Whatever. You will still get numbers that are less than .001 that when
truncated to 3 digits will be .000.
     
> >You then truncated that to 3 digits and lost and average of .0005 per
> >value reducing the average to the .4995 that the v999 numbers now
> >actually add up to form.
>
> Alternatively,if I eliminated zeros (post-truncation), the average of
> the other 99.9% would be .500.

.000 is still a valid result from a random set of 3 digit numbers even
if 0.0000000000000... is not.

You are just manipulating the results to attempt to disguise the error
you made.
 
Take for example 10 random single digit numbers. If there was an even
distribution (o - 9) the average is 0.45 (try it). Now you can
contrive to say that the nine numbers 1-9 average to 0.50.

Howver, on what basis can you claim that you can dispense with one of
the 10 digits in a random set ? It may give a 'better' result for
your claim, but only if you ignore the consequences.
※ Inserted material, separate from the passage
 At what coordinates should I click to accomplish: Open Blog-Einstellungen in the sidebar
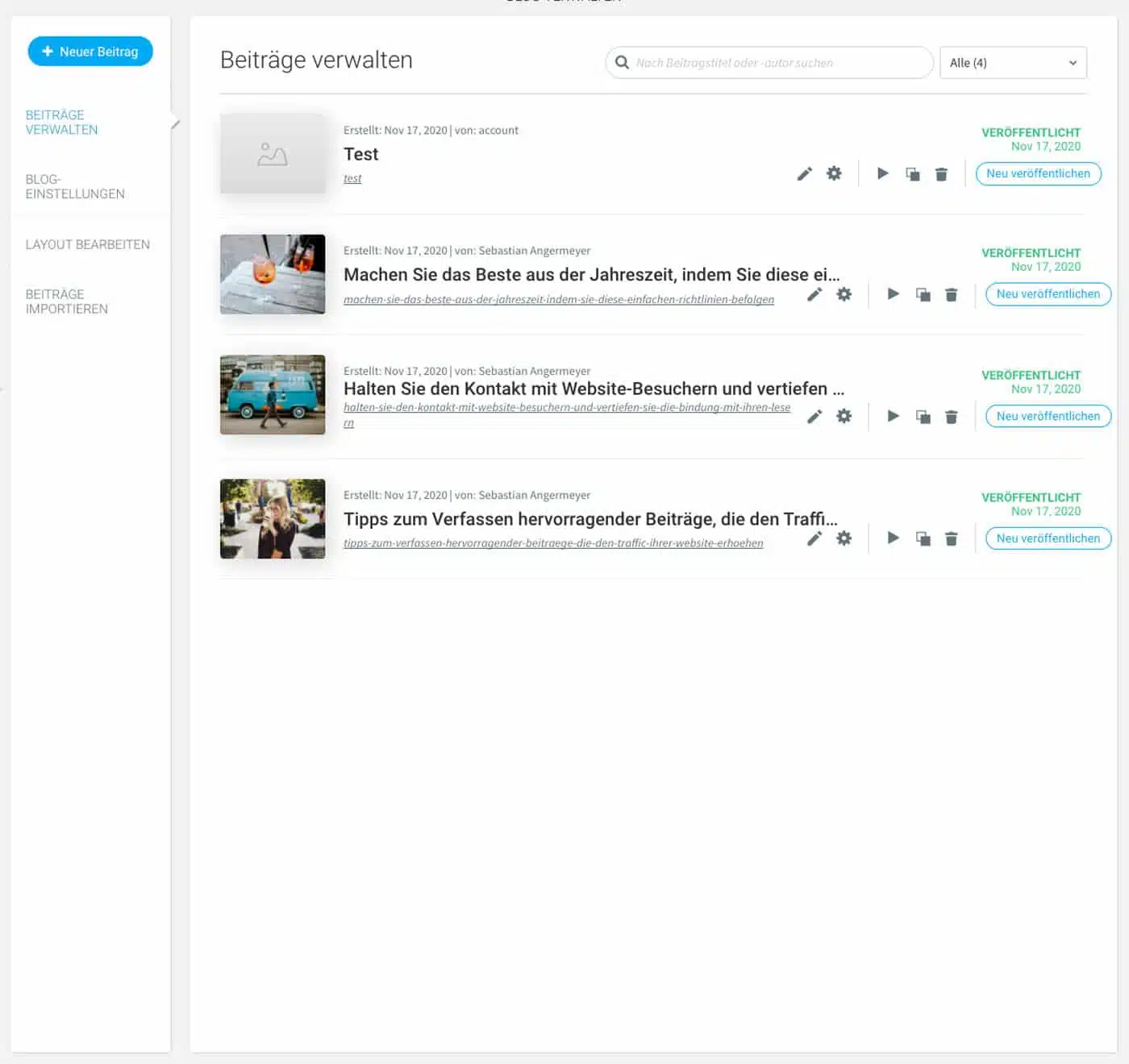[75, 186]
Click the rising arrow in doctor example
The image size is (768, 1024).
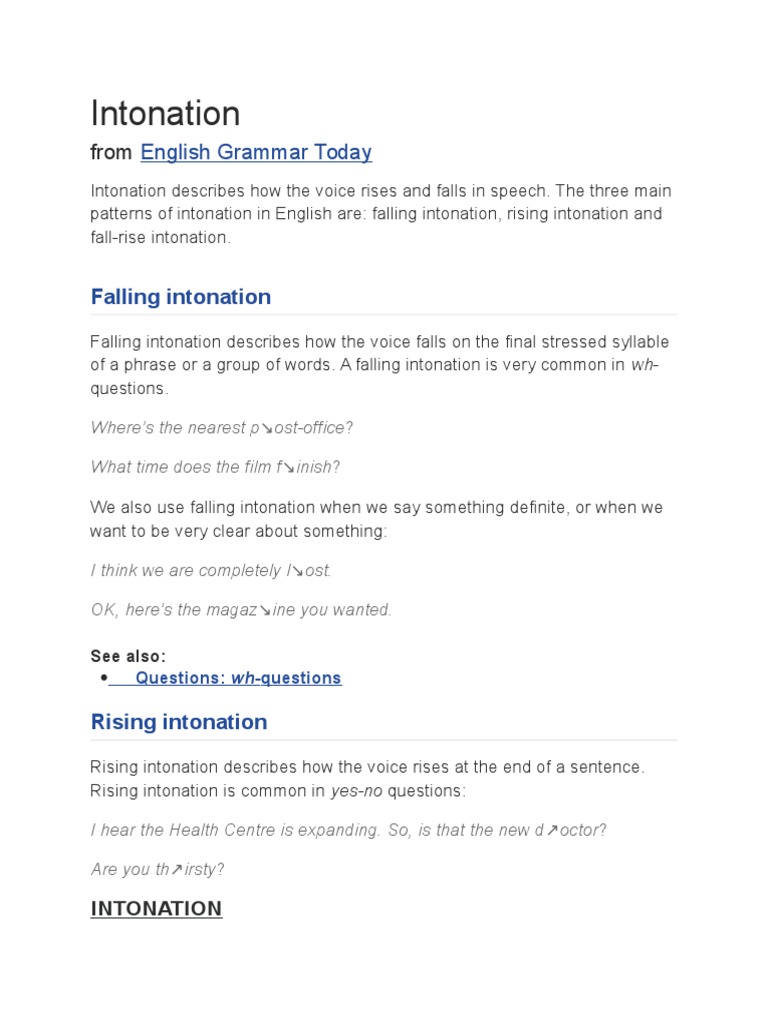point(552,831)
          .1 .2 .3 .4 .5 .6 .7 .8 .9 total 4.5 average .5
rounded 0 0 0 0 1 1 1 1 1 total 5 average 0.555..

Howver, if you take a set of large precision random numbers between
.10000 and .99999.. the average will be 0.55.. not 0.5000.
           

> Assume my test set contained no zeros, the sum was 500,000, the
> average was .500. After rounding was applied, the sum became 500,500.
> This demonstrates that rounding introduced an error, an upward bias.

No. It demonstrates that you don't understand random numbers. If you
eliminate all the 3 digit zeros (that derive from the random numbers
0.00000..1 to 0.00099999..) then you would have replaced them with
some other numbers. If this was done in a random way then the total
will be 500,000 as you say (up from 499,500). The total of the full
arbitrary length untruncated actual random numbers, though, will be
the 500,000 plus 0.1% for the 0.1% of the numbers you have replaced ie
500,500.

The rounding to 2 digits will restore the full count 500,500.

> Suppose I added a million zeros to that set. The sum would still be
> 500,000 but the average would be .250.

That is because the set is getting larger by that count. Above, you
are not changing the count (ie 1 million) but are changing some values
from .000 to something else and then _NOT_ adding the new values to
the total.

> If PERFORM VARYING Frac FROM .001 BY .001 UNTIL Frac > .999,
> the answer is 499.5/999 = .500.

Well, sure and if you leave off the .999 because you don't like that
one you will get another total, again.

 
> Thank you for providing a framework that demonstrates the error in
> Cobol rounding without the issue of truncating random numbers.

There is no 'error' in rounding. There is only an error in what you
expect to happen. Rounding is designed to take a set of arbitary
precision numbers and to give an accurate representation in a limited
precision.

ie if we have a set of random numbers in the form 9v9(lots) then the
average will indeed be 0.5000 even if it includes 0.000000001.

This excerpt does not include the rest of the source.